##### TEXT PASSAGE
Node is erroring and restarting

Hello all, I just noticed my node didn’t display any stats on the dashboard so I checked the logs and everything was going fine several uploads and downloads going on and no errors, with an uptime since the last update (600-something hours)

So I restarted the node and now it keeps restarting every minute or so, after these error messages appear.

2020-06-28T18:03:31.129Z	ERROR	piecestore:cache	error getting current space used calculation: 		{"error": "lstat config/storage/blobs/ukfu6tapb5d2r2tsmjbhbboxilvt7jrwlqk7y2tapb5d2r2tsmjtapb5d2r2tsmj2sjxvqaaaaaa/3a/jeq5drdxuc7yzsvaccvvc3qsldz7ccyp2alheykjt7chv3iraq.sj1: input/output error"}
2020-06-28T18:03:31.130Z	ERROR	nodestats:cache		Get disk space usage query failed			        {"error": "context canceled"},
2020-06-28T18:03:31.130Z	ERROR	nodestats:cache		Get held amount query failed				        {"error": "context canceled"},
Error: lstat config/storage/blobs/ukfu6tapb5d2r2tsmjbhbboxilvt7jrwlqk7y2tapb5d2r2tsmjtapb5d2r2tsmj2sjxvqaaaaaa/3a/jeq5drdxuc7yzsvaccvvc3qsldz7ccyp2alheykjt7chv3iraq.sj1: input/output error

Does anyone know what these errors means and how to resolve them?

thanks :slight_smile:

Hello @Jeeaaasus,
Welcome to the forum!
##########
##### DATASET EXTRACT
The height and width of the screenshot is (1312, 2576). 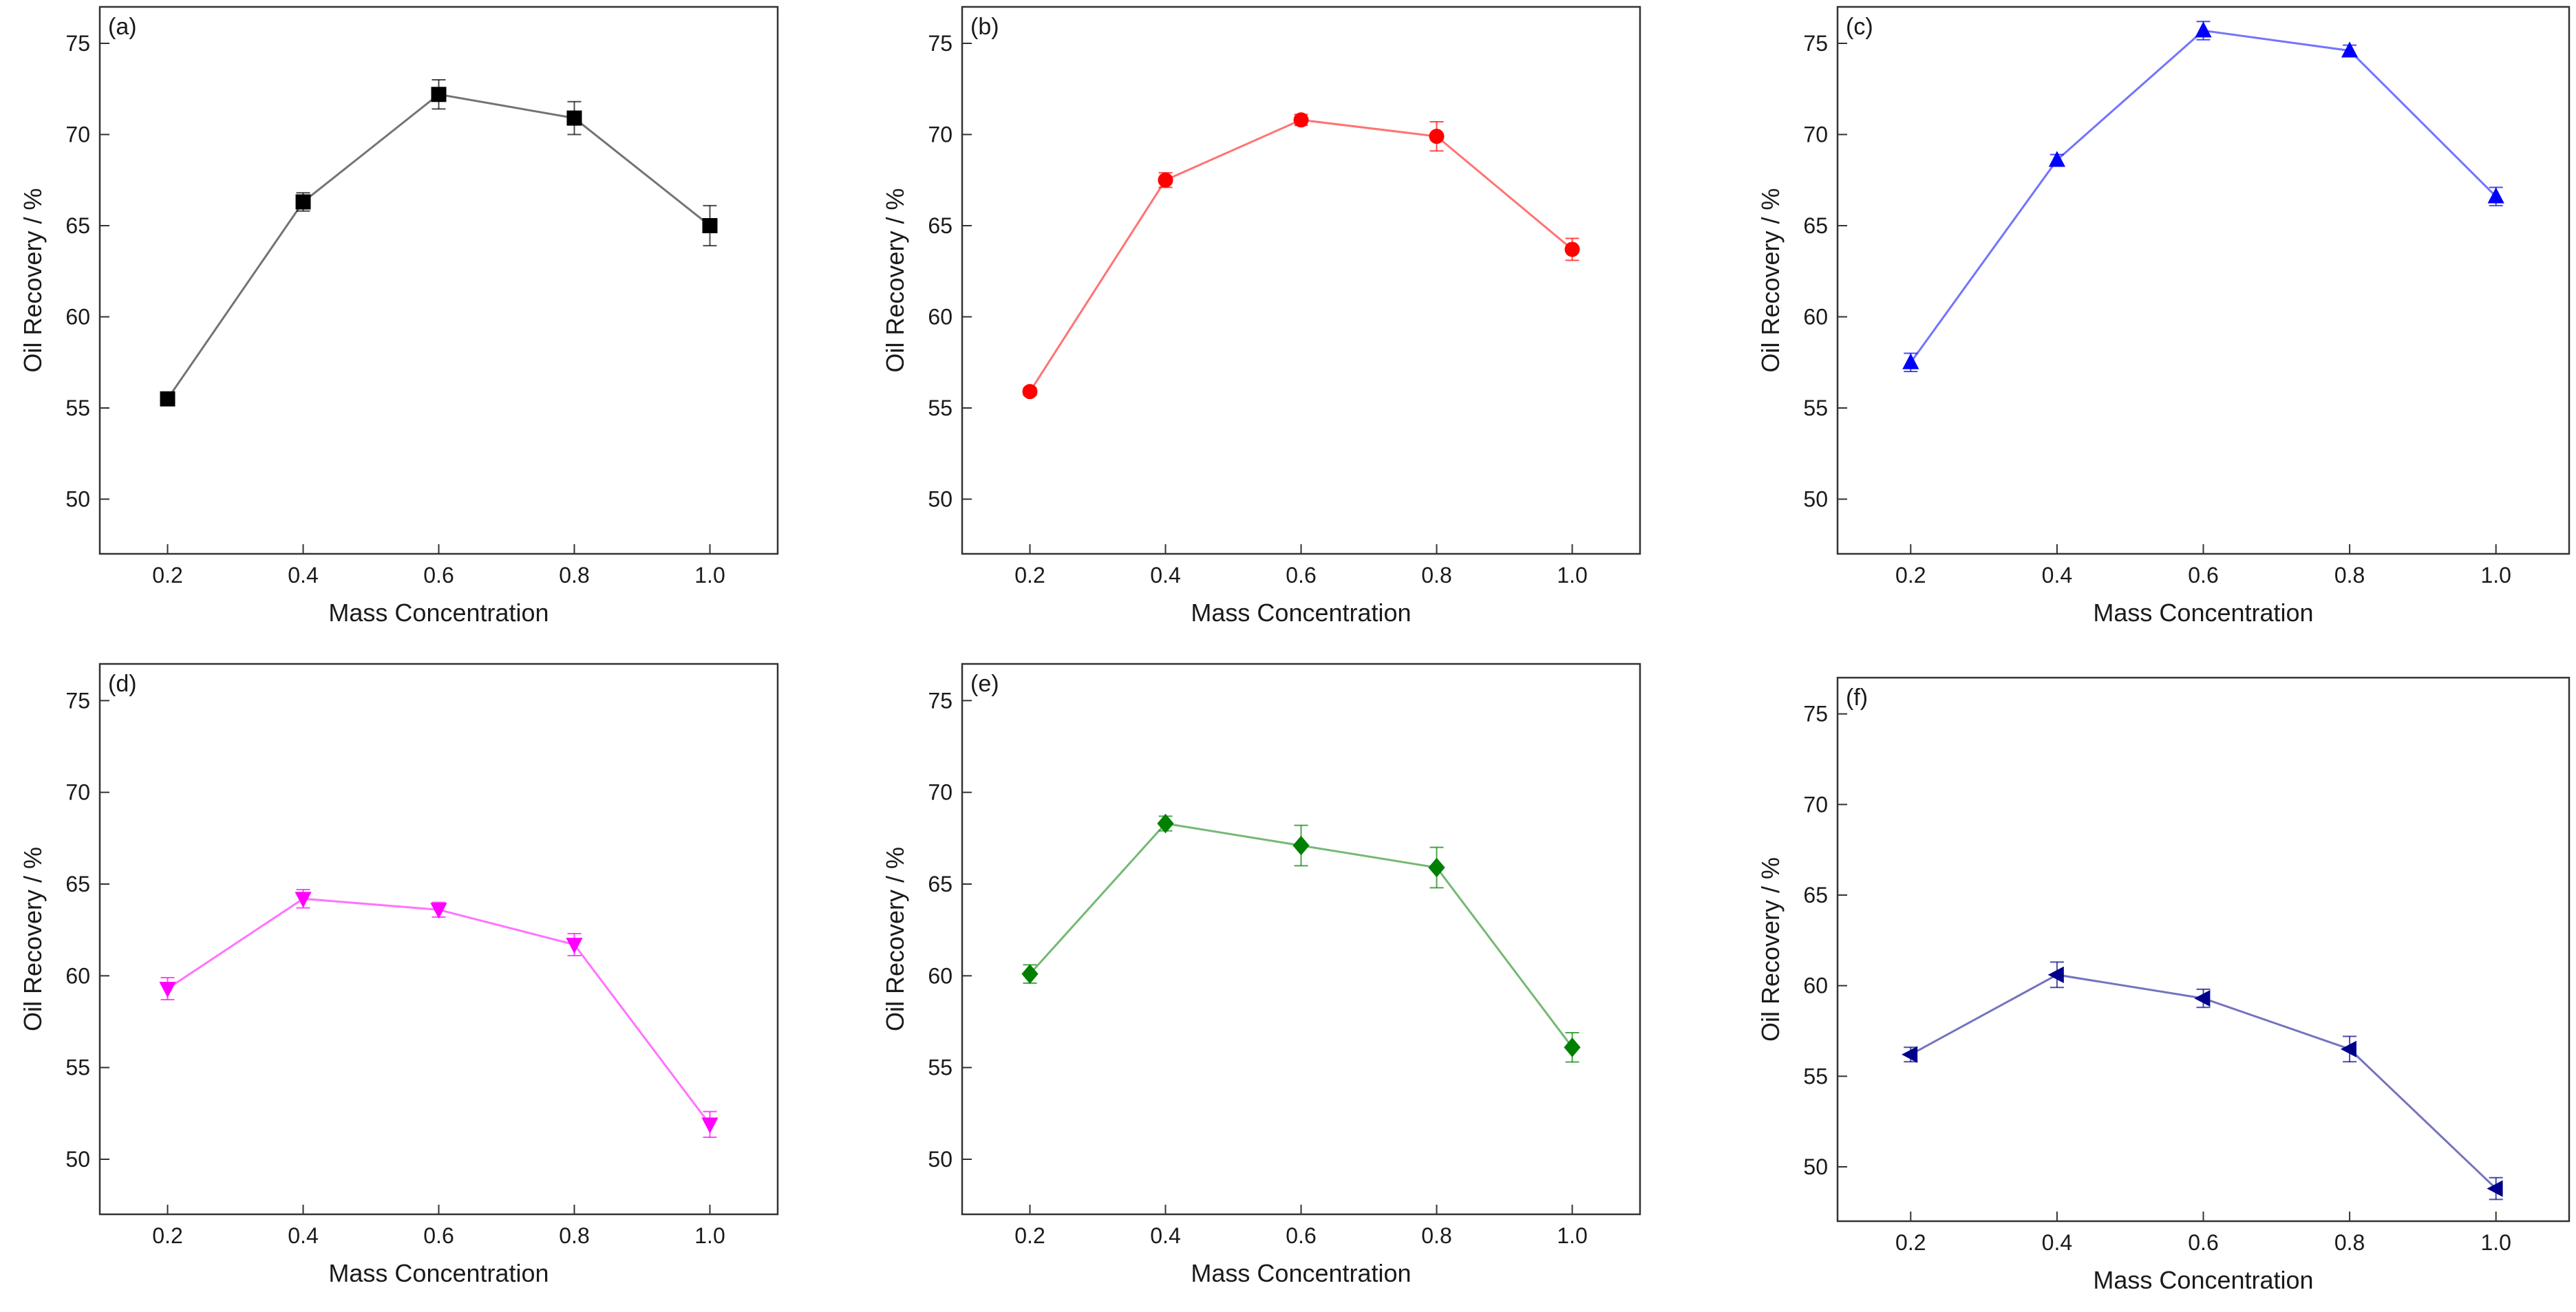 I want to click on panel-label: (e), so click(x=984, y=684).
##########
◆ TASK LIST:
A) Please say whether each statement agrees with the forum thread about the restarting node, answering yes or no and quoting the words of the thread that decide it: (i) Before the restart, the logs showed no errors. (ii) After the restart, the node restarts roughly once an hour. (iii) The node's stats were missing from the dashboard.
B) Carry on the forum thread about the restarting node from its last line.
The listing was taken from a different source than the forum thread about the restarting node.

◆ RESPONSES TO THE EXERCISE:
A)
(i) Yes: "several uploads and downloads going on and no errors"
(ii) No: "it keeps restarting every minute or so"
(iii) Yes: "my node didn’t display any stats on the dashboard"

B)
The reason is

input/output error

Please, stop and remove your storagenode container and check your disk for errors
You can start from making sure that it’s still connected

df --si

Hello @Alexey :slight_smile:

Yeah the disk is mounted and seems fine, I can write files to it. It’s only 55% full, also in the minute before the node restarts, it does get some uploads and downloads which all finish with no errors.

Could this be maybe a corrupted file? what is that file it’s referencing in the error message?

config/storage/blobs/ukfu6tapb5d2r2tsmjbhbboxilvt7jrwlqk7y2tapb5d2r2tsmjtapb5d2r2tsmj2sjxvqaaaaaa/3a/jeq5drdxuc7yzsvaccvvc3qsldz7ccyp2alheykjt7chv3iraq.sj1

Just an ordinary piece?

Yes, it’s one of the pieces.
I would like recommend to check your disk for errors. This corruption could be a beginning of dying of the disk.

Any specific tool you’d recommend?

6 files got fixed and the node no longer errors or restarts.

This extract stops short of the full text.